Minggu, 23 Juni 2013

Tulisan softskill(kasus buruh)


KASUS PERSELISIHAN BURUH DENGAN PEKERJA
Ratusan buruh PT Megariamas Sentosa yang berlokasi di Jl Jembatan III Ruko 36 Q, Pluit, Penjaringan, Jakarta Utara, datang sekitar pukul 12.00 WIB. Sebelum ditemui Kasudin Nakertrans Jakarta Utara, mereka menggelar orasi yang diwarnai aneka macam poster yang mengecam usaha perusahaan menahan THR mereka. Padahal THR merupakan kewajiban perusahaan sesuai dengan ketentuan yang tertuang dalam Peraturan Menteri Tenaga Kerja No. 4 Tahun 1994 tentang THR.
Sekitar 500 buruh yang tergabung dalam Serikat Buruh Garmen Tekstil dan Sepatu-Gabungan Serikat Buruh Independen (SBGTS-GSBI) PT Megariamas Sentosa, Selasa siang ‘menyerbu’ Kantor Sudin Tenaga Kerja dan Transmigrasi (Nakertrans) Jakarta Utara di Jl Plumpang Raya, Kelurahan Semper Timur, Kecamatan Koja, Jakarta Utara. Mereka menuntut pemerintah mengambil tindakan tegas terhadap perusahaan yang mempekerjakan mereka karena mangkir memberikan tunjangan hari raya (THR).

Demonstrasi ke Kantor Nakertrans bukan yang pertama, sebelumnya ratusan buruh ini juga mengadukan nasibnya karena perusahan bertindak sewenang-wenang pada karyawan. Bahkan ada beberapa buruh yang diberhentikan pihak perusahaan karena dinilai terlalu vokal. Akibatnya, kasus konflik antar buruh dan manajemen dilanjutkan ke Pengadilan Hubungan Industrial. Karena itu, pihak manajemen mengancam tidak akan memberikan THR kepada pekerjanya. Dalam demo tersebut para buruh menuntut perusahaan untuk mendapatkan THR sesuai dengan peraturan yang berlaku. Para demonstras mengatakan “ jangan dikarenakan ada konflik internal kami tidak mendapatkan THR, karena setahu mereka perusahaan garmen tersebut tidak merugi, bahkan sebaliknya”. Sekedar diketahui ratusan buruh perusahaan garmen dengan memproduksi pakaian dalam merek Sorella, Pieree Cardine, Felahcy, dan Young Heart untuk ekspor itu telah berdiri sejak 1989 ini mempekerjakan sekitar 800 karyawan yang mayoritas perempuan.

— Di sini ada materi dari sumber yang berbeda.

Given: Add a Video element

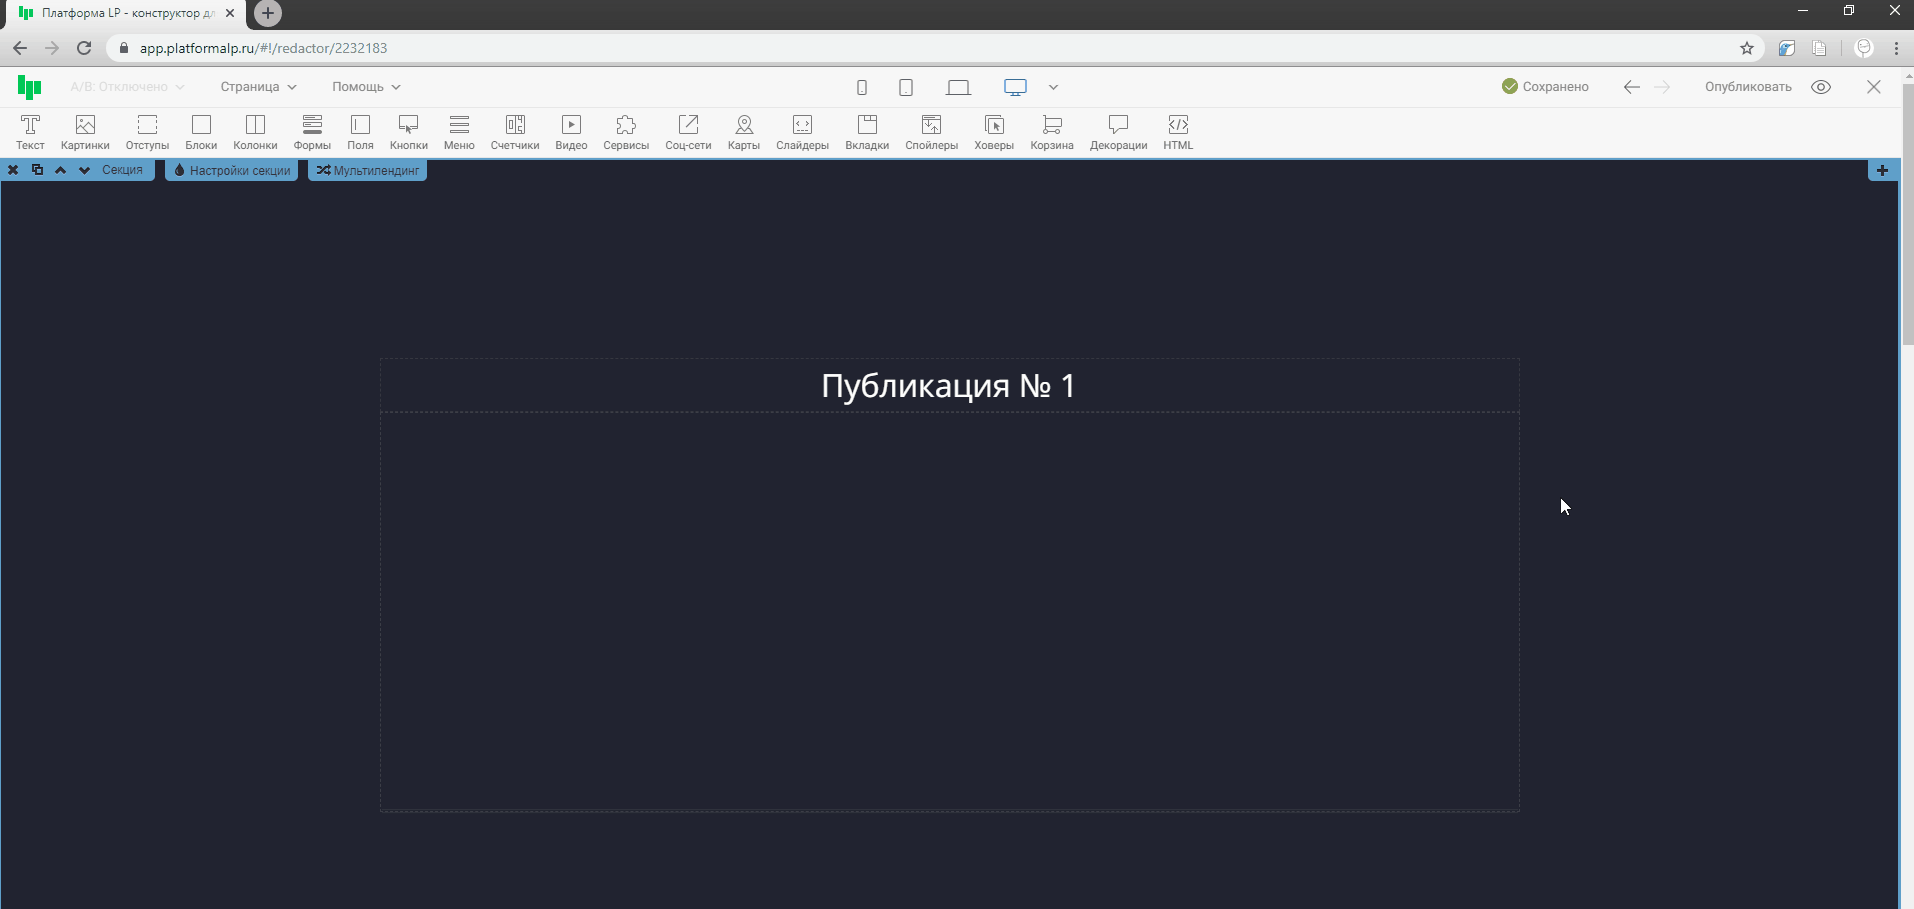Looking at the screenshot, I should coord(571,131).
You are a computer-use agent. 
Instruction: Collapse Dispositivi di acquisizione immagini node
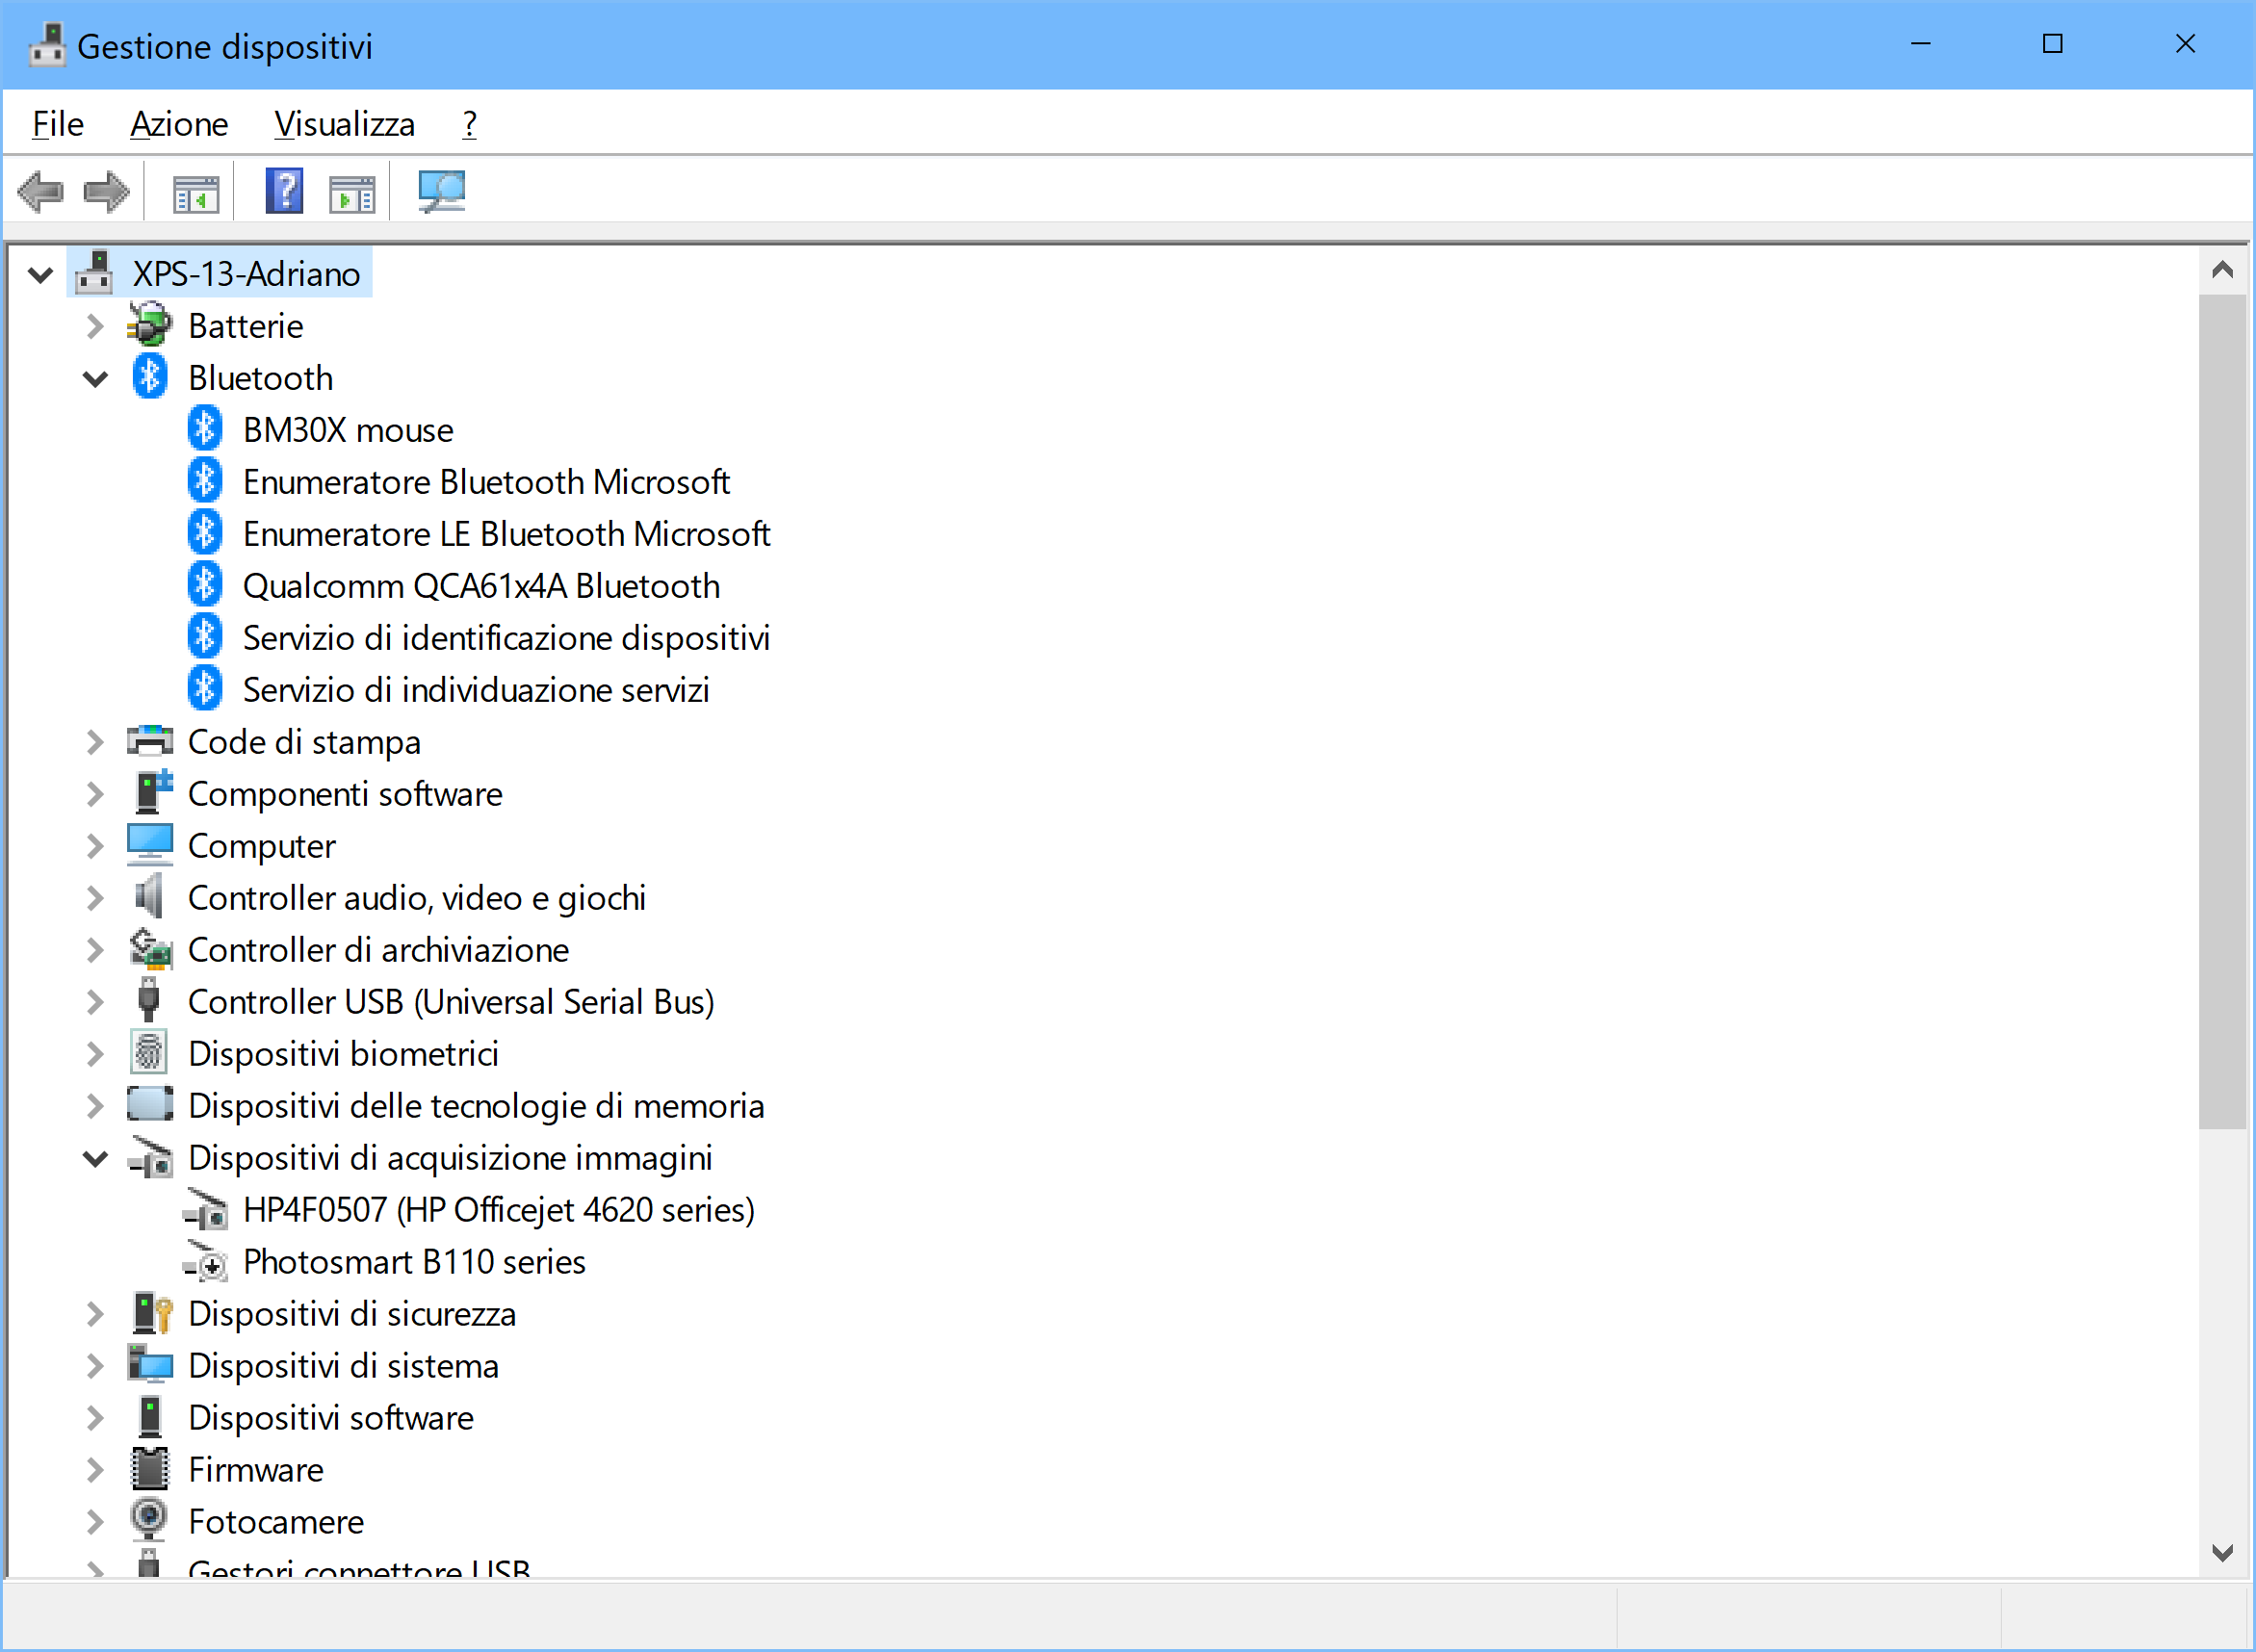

Mengetahui hal tersebut, ratusan buruh PT Megariamas Sentosa mengadu ke kantor Sudin Nakertrans Jakarta Utara. Setelah dua jam menggelar orasi di depan halaman Sudin Nakertrans Jakarta Utara, bahkan hendak memaksa masuk ke dalam kantor. Akhirnya perwakilan buruh diterima oleh Kasudin Nakertrans, Saut Tambunan di ruang rapat kantornya. Dalam peryataannya di depan para pendemo, Sahut Tambunan berjanji akan menampung aspirasi para pengunjuk rasa dan membantu menyelesaikan permasalahan tersebut. "Pasti kami akan bantu, dan kami siap untuk menjadi fasilitator untuk menyelesaikan masalah ini," tutur Sahut. Selain itu, Sahut juga akan memanggil pengusaha agar mau memberikan THR karena itu sudah kewajiban. “Kalau memang perusahaan tersebut mengaku merugi, pihak manajemen wajib melaporkan ke pemerintah dengan bukti konkret,” kata Saut Tambunan kepada beritajakarta.com usai menggelar pertemuan dengan para perwakilan demonstrasi.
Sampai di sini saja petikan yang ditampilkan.